Quizá ahora os bastará pensarlo muy poco para explicaros esos frecuentes desastres de la pesca de la ballena —unos pocos de los cuales se anotan casualmente en las crónicas—, en que este o aquel hombre fue sacado de la lancha por la estacha y se perdió. Pues, cuando la estacha va disparada, estar sentado entonces en la lancha es como estar sentado en medio de los múltiples silbidos de una máquina de vapor a toda marcha, cuando os roza toda biela volante, todo eje y toda rueda.
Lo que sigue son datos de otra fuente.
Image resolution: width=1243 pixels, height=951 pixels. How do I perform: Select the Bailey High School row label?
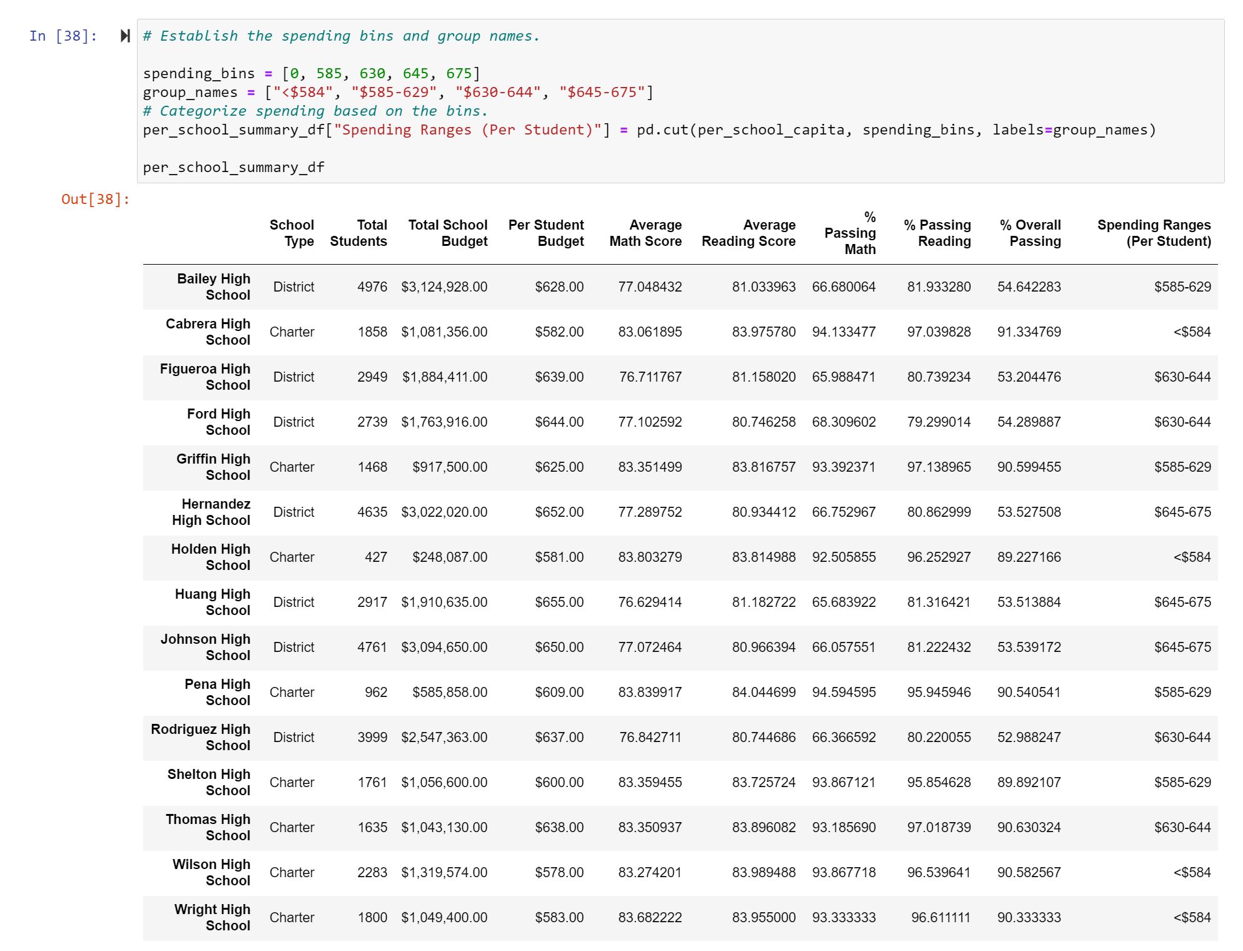(212, 287)
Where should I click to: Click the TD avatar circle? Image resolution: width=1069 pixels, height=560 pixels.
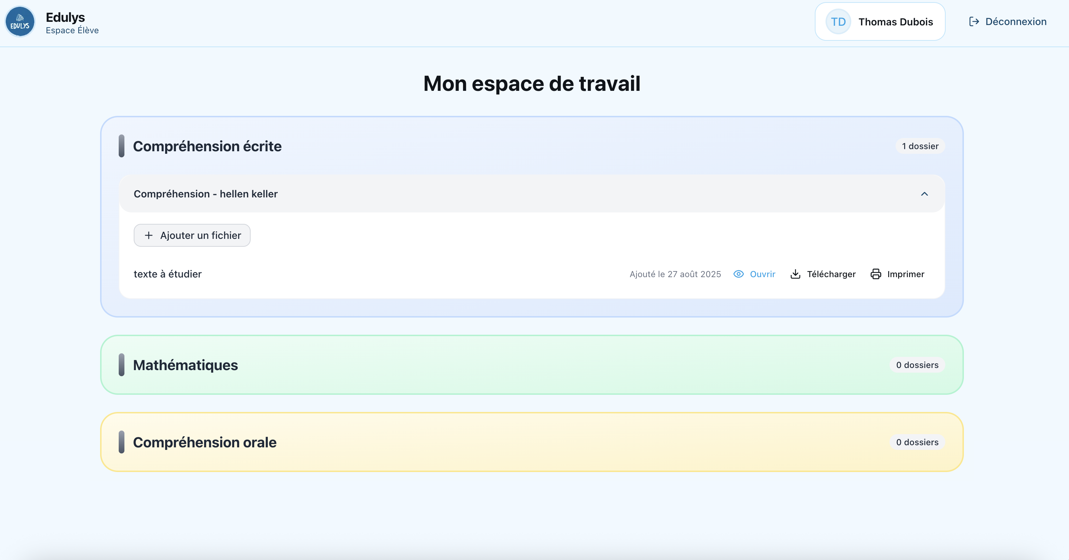click(x=838, y=22)
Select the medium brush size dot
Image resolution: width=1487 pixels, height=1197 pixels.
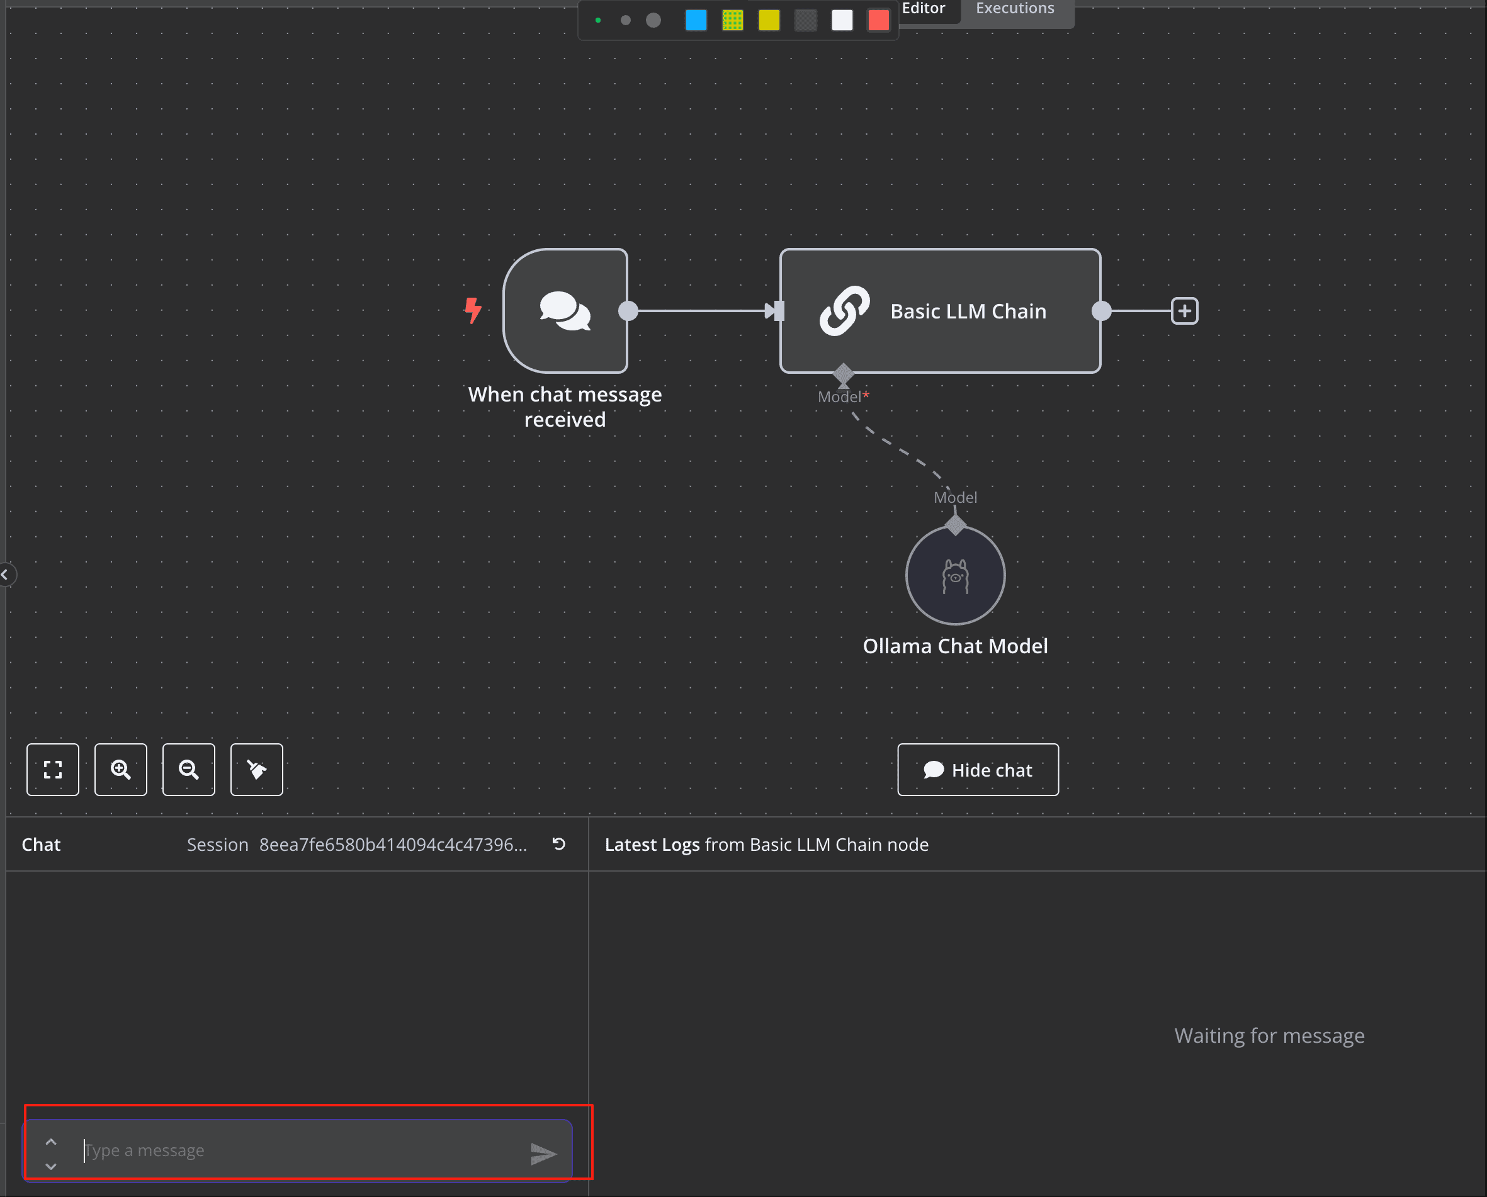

Es peor, pues no podéis estar sentados inmóviles en medio de estos peligros, porque la lancha se mece como una cuna, lanzándoos de un lado a otro, sin el menor aviso; y sólo por cierto equilibrio y simultaneidad de volición y acción podéis escapar de convertiros en un Mazeppa, y que os lleven corriendo a donde el sol que todo lo ve jamás podría sacaros de la hondura.

Además: así como la profunda calma que sólo aparentemente precede y profetiza la tempestad, quizá es más terrible que la propia tempestad —pues, en efecto, la calma no es sino la cubierta y el envoltorio de la tempestad y la contiene en sí misma, igual que el rifle al parecer inofensivo contiene la pólvora fatal, y la bala, y la explosión—, de ese modo el gracioso reposo de la estacha, serpenteando silenciosamente por los remeros antes de ponerse en juego efectivo, es una cosa que lleva consigo más terror que ningún otro aspecto de este peligroso asunto. Pero ¿por qué decir más? Todos los hombres viven envueltos en estachas de ballena. Todos nacen con la cuerda al cuello, pero sólo al ser arrebatados en el rápido y súbito remolino de la muerte, es cuando los mortales se dan cuenta de los peligros de la vida, callados, sutiles y omnipresentes. Y si uno es un filósofo, aunque esté sentado en una lancha ballenera no sentirá un ápice más de terror que sentado ante el fuego del anochecer, con un atizador y no un arpón al lado.